About Civitarianism
A Two Cent Version of our Civic Heritage
- The civic truths of our country are found in its earliest decades.
- We declared our independence from Great Britain on July 2, 1776, but we celebrate July Fourth because that was the day the Declaration of Independence was ratified.
- The Declaration says that governments are instituted to secure our unalienable rights, "deriving their just powers from the consent of the governed."
- In other words, our "natural rights," however much from God, are known democratically.
- Initially, the Founders assumed an inverted relationship between governmental power and individual liberty.
- That assumption was challenged by the breakdowns of American governance during the "long decade of American Genesis" prior to enacting the Constitution in 1788.
- Those failures drove home the moral truth that liberty needs government, that properly construed central government protects liberty, and that democratic consent—"the republican form"—is central government, properly constructed.
- The Constitutional Convention in 1787 had one purpose: to create a more compact, robust, national union by strengthening central authority.
- The Constitution was opposed by anti-Federalists, who worried that it would undermine American democracy, which they associated with localism.
- This worry was contained by the promise of a "Bill of Rights;" Americans mistakenly believed civil liberties protected democracy rather than the other way around.
- It was thought that the new constitutional republic would be non-partisan in nature.
- The non-partisan ideal rapidly evaporated, as Federalist policies created an eruption of democratic outrage.
- The "Revolution of 1800" established, in case there were any doubt, that ours was a Jeffersonian, explicitly democratic, republic.
- For the next two decades, during the "Era of Good Feelings," we reverted to non-partisan government, with the Federalists relegated to the dustbin of history.
- During that time, political elitism was unambiguously rejected and Americans sought to create a middle-class democracy.
- A renewal of partisan fervor picked up in the 1820s, mainly over the role of the central bank in the economic life of our country.
- The earliest decades of our national life were characterized by expanded voting rights, majority rule, widespread democratic participation, and hostility to concentrated economic power.

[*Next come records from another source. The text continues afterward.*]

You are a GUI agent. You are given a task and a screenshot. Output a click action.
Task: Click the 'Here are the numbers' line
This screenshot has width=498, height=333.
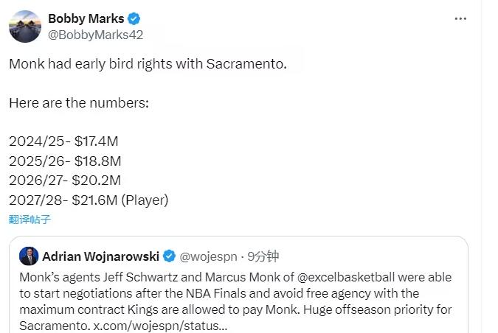coord(79,102)

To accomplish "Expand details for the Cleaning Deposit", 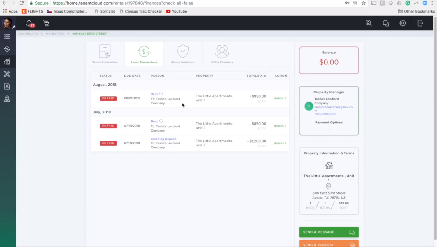I will click(280, 143).
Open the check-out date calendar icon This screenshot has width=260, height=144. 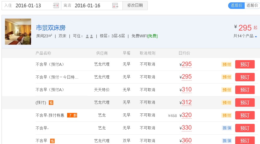click(x=115, y=5)
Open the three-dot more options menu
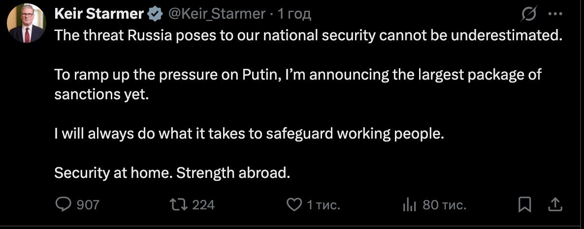584x229 pixels. pyautogui.click(x=555, y=15)
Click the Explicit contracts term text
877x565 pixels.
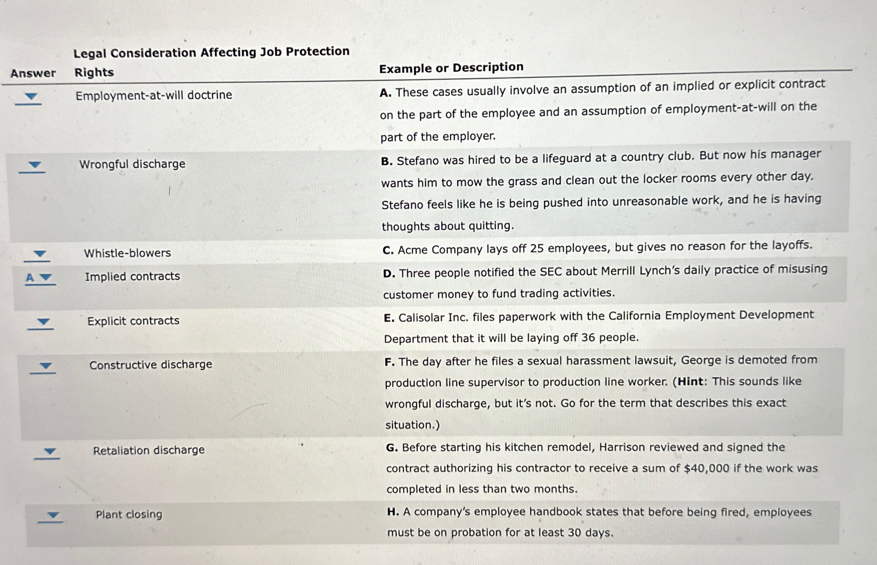click(133, 321)
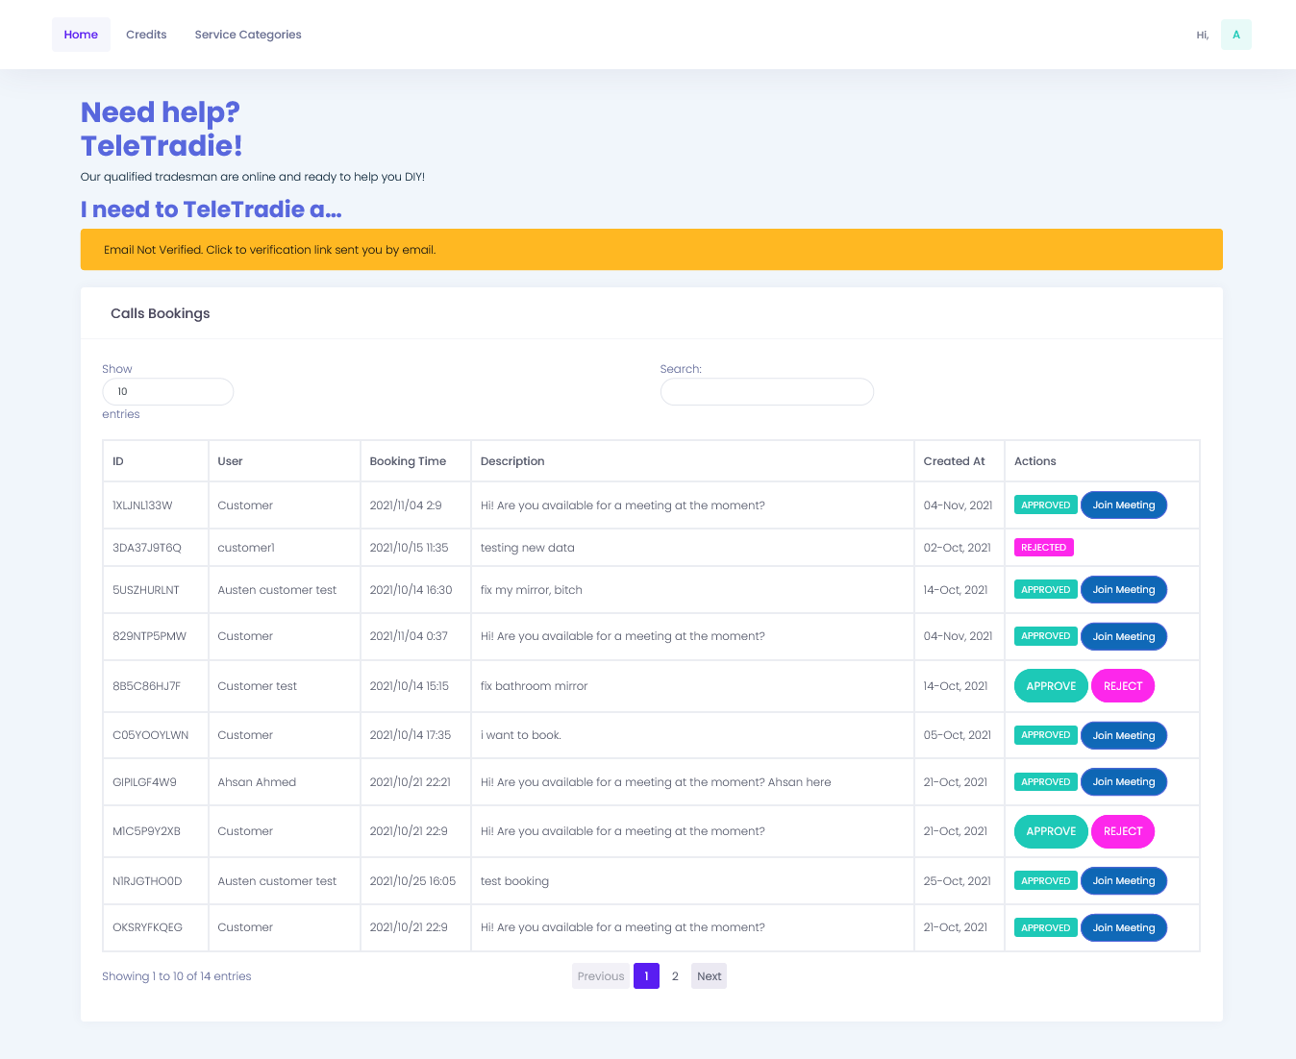The image size is (1296, 1059).
Task: Open the Home tab
Action: point(81,35)
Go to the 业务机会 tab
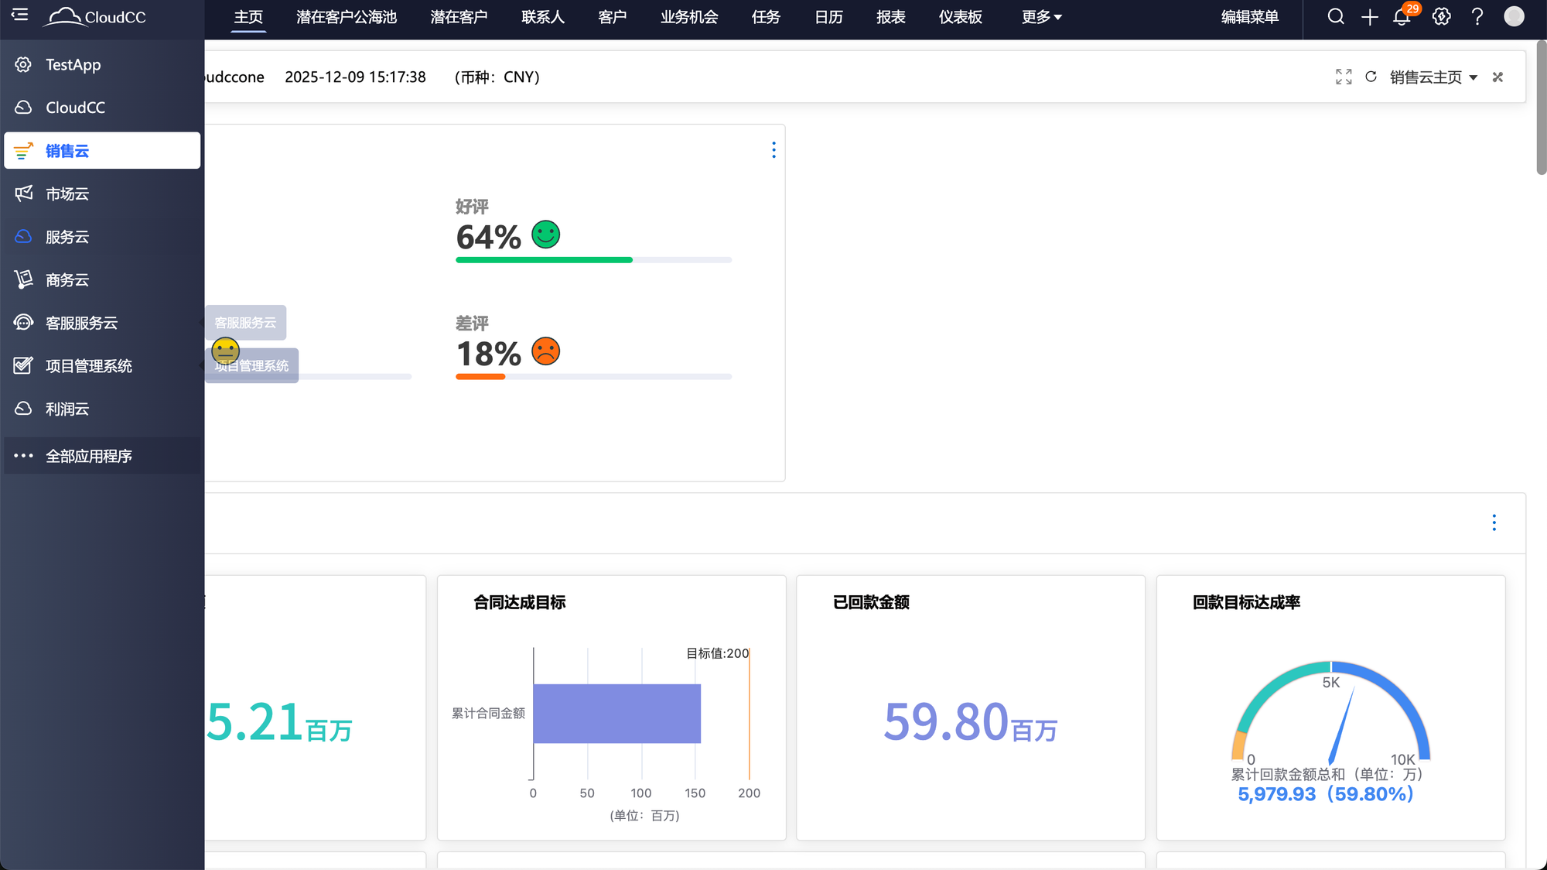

- Although "Jacksonian America" had profound moral failures, mainly in its treatment of non-white people, it represented a high-water mark in terms of our civic character.
- Commonly held falsehoods, especially the idea that localism fosters democratic empowerment, helped produce economic failures.
- The economic failures were limited by the "Whigs," who championed "the American system" and vigorous national government.
- They were also limited by the expansive nature of Jacksonian policies towards the West.
- This democratic high mark ended in the 1850s, over slavery. For many Americans, national democracy was less important than local autocracy. For most Americans, slavery was an abomination, both morally and economically.
- In 1857, the Supreme Court effectively overruled legislation for the first time with the Dred Scott decision, launching a pattern of anti-democratic behavior from the courts which persist to this day.
- The country fell into civil war when the South rejected the results of the 1860 election.
- After the Civil War, and facilitated by a newly activist judiciary, the United States drifted away from its Jeffersonian ethos and towards oligarchic rule.
- While there were some important reforms implemented in the early part of the 20th century, the Jeffersonian vision was not reinstated until the middle 20th century, in the aftermath of the Great Depression and World War II.
- The Great Prosperity, which extended from the mid-1940s to the mid-1970s, strengthened middle-class capitalism by reinforcing it with an active and energetic national government.
- During the Great Prosperity, a critical mass of Americans saw government as a positive good rather than simply a necessary evil.
- This second version of "Jacksonian America" led to a broad dispersion of prosperity but faded as Americans grew contemptuous of government again.
- Today, disdain for government is regarded as worldly wisdom itself, but corruption is a function of the human soul, not governmental power.
- Despite the asymmetrical competition between the two, anti-government politicians are every bit as corrupt as pro-government politicians.
- In the earliest days of our republic, the Federalists were right about a strong national government, and the Democratic Republicans were right about the importance of democracy.
- Too many Americans today have it ass backwards, thinking that national government should be weak and that democracy is just one freedom among several.
- But in our earliest decades, and again in the mid-20th century, Americans were quite clear that their country, and its government "of the People," was about "the Democracy."